Akhirnya pergilah si Kembar bersama Patih Lambung Mangkurat dengan menaiki Perahu mereka
bertiga menuju Hulu selama berhari-hari, hingga tiba pada sebuah Lubuk yang anak dari Sungai
Besayangan. Lubuk itu kini dikenal dengan Lubuk Badangsanak. Kedua kakak beradik kembar itu
diperintah oleh Lambung Mangkurat untuk bercebur karena Kail untuk memancing tersangkut.

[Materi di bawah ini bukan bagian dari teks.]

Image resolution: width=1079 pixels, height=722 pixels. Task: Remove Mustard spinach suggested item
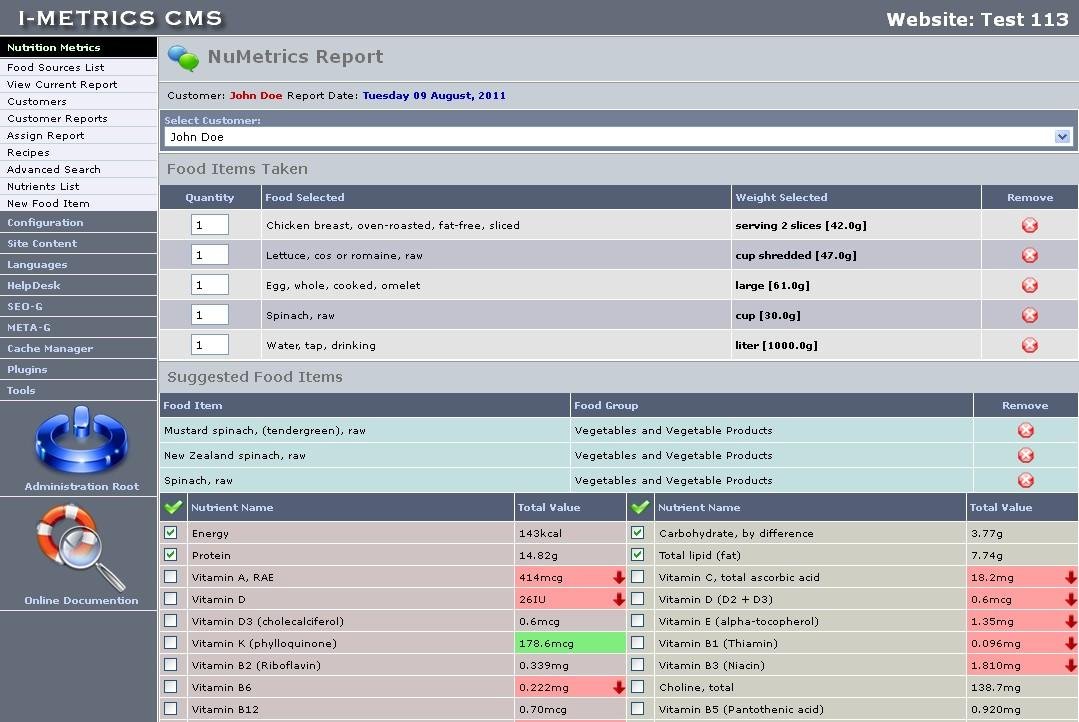[1025, 429]
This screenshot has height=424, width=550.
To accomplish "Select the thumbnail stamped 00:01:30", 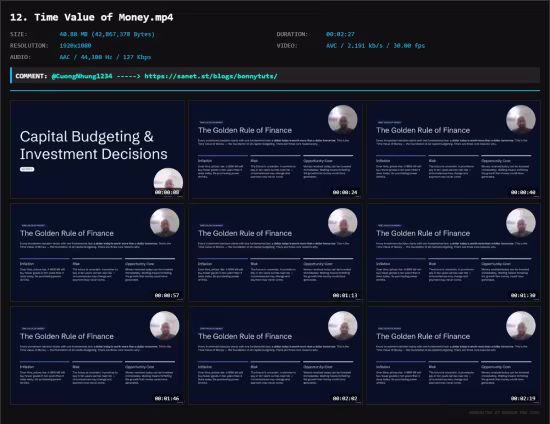I will (x=454, y=253).
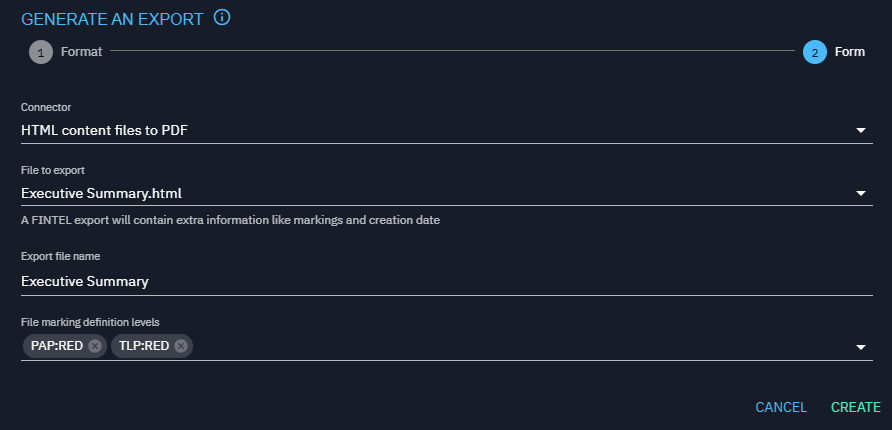
Task: Click the 'Executive Summary.html' file selection
Action: (x=101, y=193)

Ketika Sukmaraga muncul ke permukaan, Lambung Mangkurat langsung memukulkan Pengayuh
Perahunya tepat dikepalanya dan tenggelamlah Sukmaraga. Begitu juga dengan Patmaraga yang
juga mengalami nasib yang sama.

Setelah Lambung Mangkurat menyelesaikan niatnya, dia terduduk sambil menangis dan menunggu
selama beberapa hari munculnya jasad kedua Sepasang Kembar Keponakannya, tetapi tidak juga
muncul, hingga Lambung Mangkurat Berteriak memanggil mereka dan juga terjun kedalam Lubuk
itu, tetapi tidak juga diketemukan, hingga akhirnya Lambung Mangkurat kembali pulang.

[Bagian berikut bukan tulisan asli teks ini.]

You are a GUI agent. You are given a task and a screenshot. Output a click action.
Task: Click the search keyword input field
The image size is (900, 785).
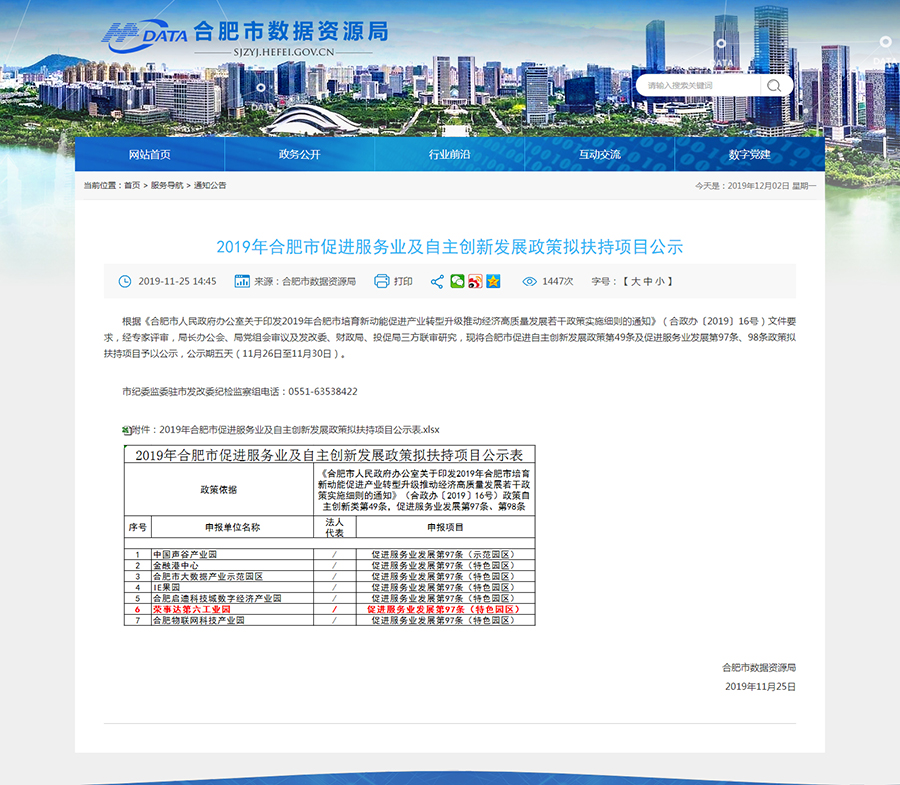(700, 86)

Kedua orang tua mereka, Empu Mandastana dan istri merasakan hal yang tidak wajar, karena apa
yang dipesankan kedua anaknya, tidak seperti apa yang terjadi. Bunga Puspa itu lenyap dihadapan
mereka dan mereka merasa yakin bila kedua anak Kembarnya itu masih hidup dan Empu
Mandastana bersama Isterinya memutuskan untuk mencari dan mencari anaknya, hingga tidak
pernah ada yang tahu lagi di mana kedua pasang suami isteri itu karena mencari anak Sepasang
Kembar Kesayangan mereka.

Ketika Puteri Junjung Buih memegang dan mencium Bunga Puspa pemberian Kedua Kembar
Bersaudara, tiba-tiba bunga itu hilang begitu saja dari tangannya dikala Puteri Junjung Buih sedang
duduk dijendela Keraton. Dengan Perasaan sedih Puteri Junjung Buih memandang kelangit dan
melihat kedua kembar bersaudara melambai kapadanya. Yakinlah Puteri Junjung Buih bahwa kedua
saudara kembar yang dia cintai kini berada pada kayangan, tidak mati dan tidak hidup.